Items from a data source
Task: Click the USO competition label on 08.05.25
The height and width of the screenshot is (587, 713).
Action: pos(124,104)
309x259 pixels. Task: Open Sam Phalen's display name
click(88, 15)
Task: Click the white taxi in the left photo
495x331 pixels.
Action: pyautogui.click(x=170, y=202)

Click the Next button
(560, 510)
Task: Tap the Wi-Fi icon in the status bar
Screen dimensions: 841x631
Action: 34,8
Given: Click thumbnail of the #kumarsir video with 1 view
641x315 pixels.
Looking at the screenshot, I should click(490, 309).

==

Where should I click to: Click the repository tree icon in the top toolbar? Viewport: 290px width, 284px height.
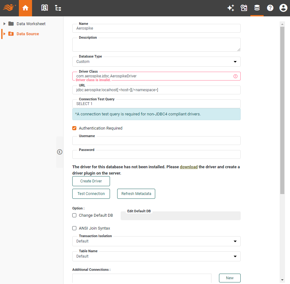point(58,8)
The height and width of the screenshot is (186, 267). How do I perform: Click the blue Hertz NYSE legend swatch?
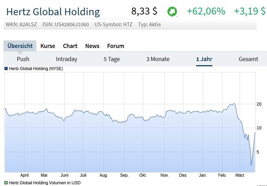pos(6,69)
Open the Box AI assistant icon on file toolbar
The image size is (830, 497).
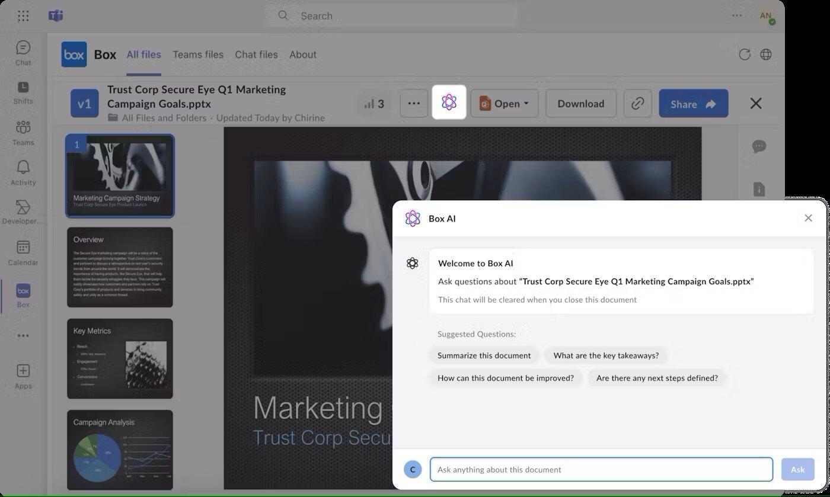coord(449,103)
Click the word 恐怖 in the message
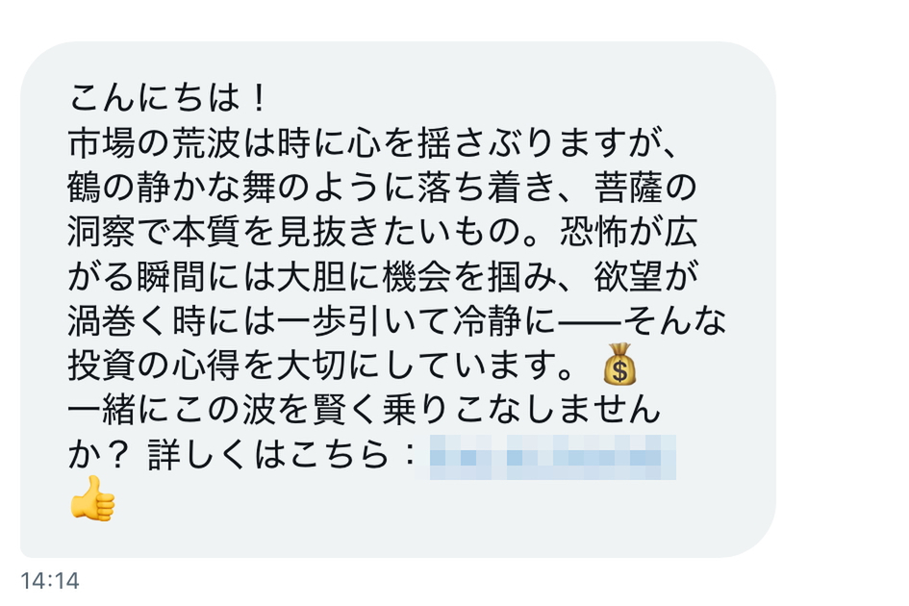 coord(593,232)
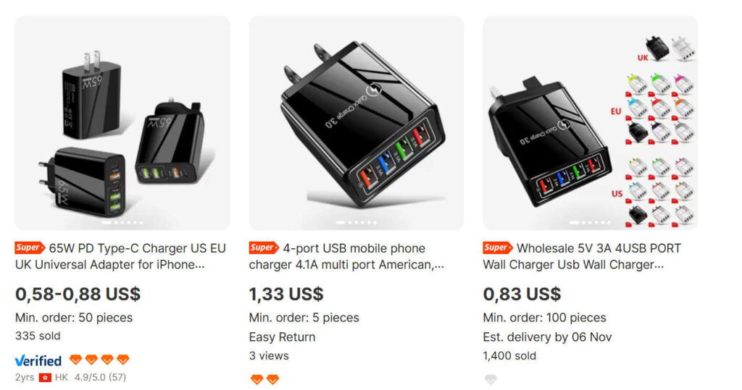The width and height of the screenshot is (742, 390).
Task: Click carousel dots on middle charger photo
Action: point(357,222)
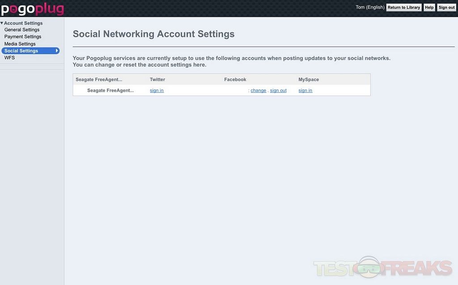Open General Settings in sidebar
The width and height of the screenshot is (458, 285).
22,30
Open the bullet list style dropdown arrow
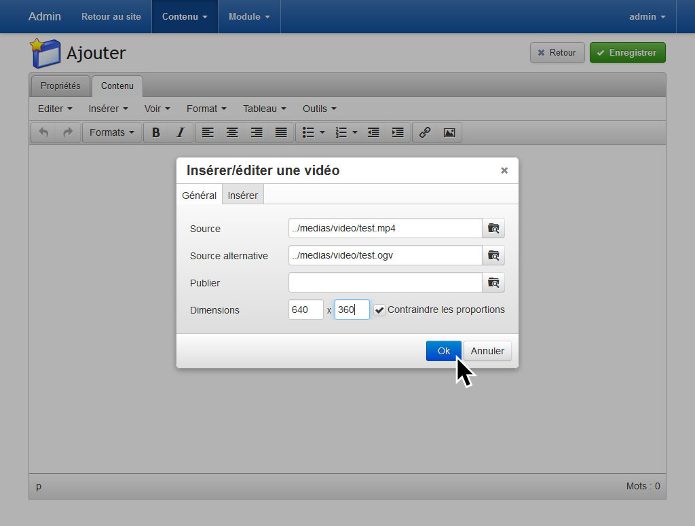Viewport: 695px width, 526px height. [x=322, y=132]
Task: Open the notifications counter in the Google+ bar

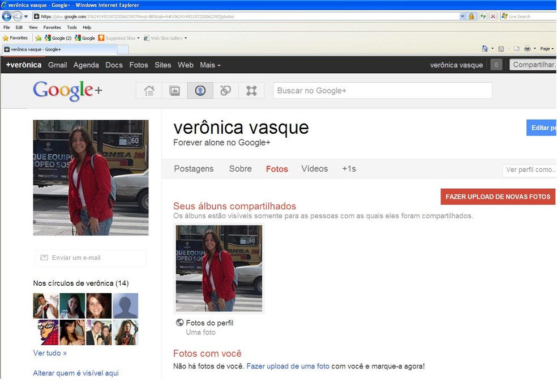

* * *

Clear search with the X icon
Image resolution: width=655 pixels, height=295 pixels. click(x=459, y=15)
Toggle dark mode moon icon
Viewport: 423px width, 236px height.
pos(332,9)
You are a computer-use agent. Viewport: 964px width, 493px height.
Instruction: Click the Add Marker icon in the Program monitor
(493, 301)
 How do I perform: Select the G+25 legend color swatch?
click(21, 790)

Assigned task =>
Write down exactly what the lines above say, from the line holding "Click the word 恐怖 in the message" through the line holding "Task: Open the", and nothing more. Do not copy the pictures.

Answer for this exercise =>
Click the word 恐怖 in the message
 coord(593,232)
The width and height of the screenshot is (742, 390).
Task: Click carousel dots on middle charger photo
Action: point(357,222)
Open General Settings in sidebar
The width and height of the screenshot is (458, 285).
22,30
Open the bullet list style dropdown arrow
Viewport: 695px width, 526px height. [x=322, y=132]
Task: Open the notifications counter in the Google+ bar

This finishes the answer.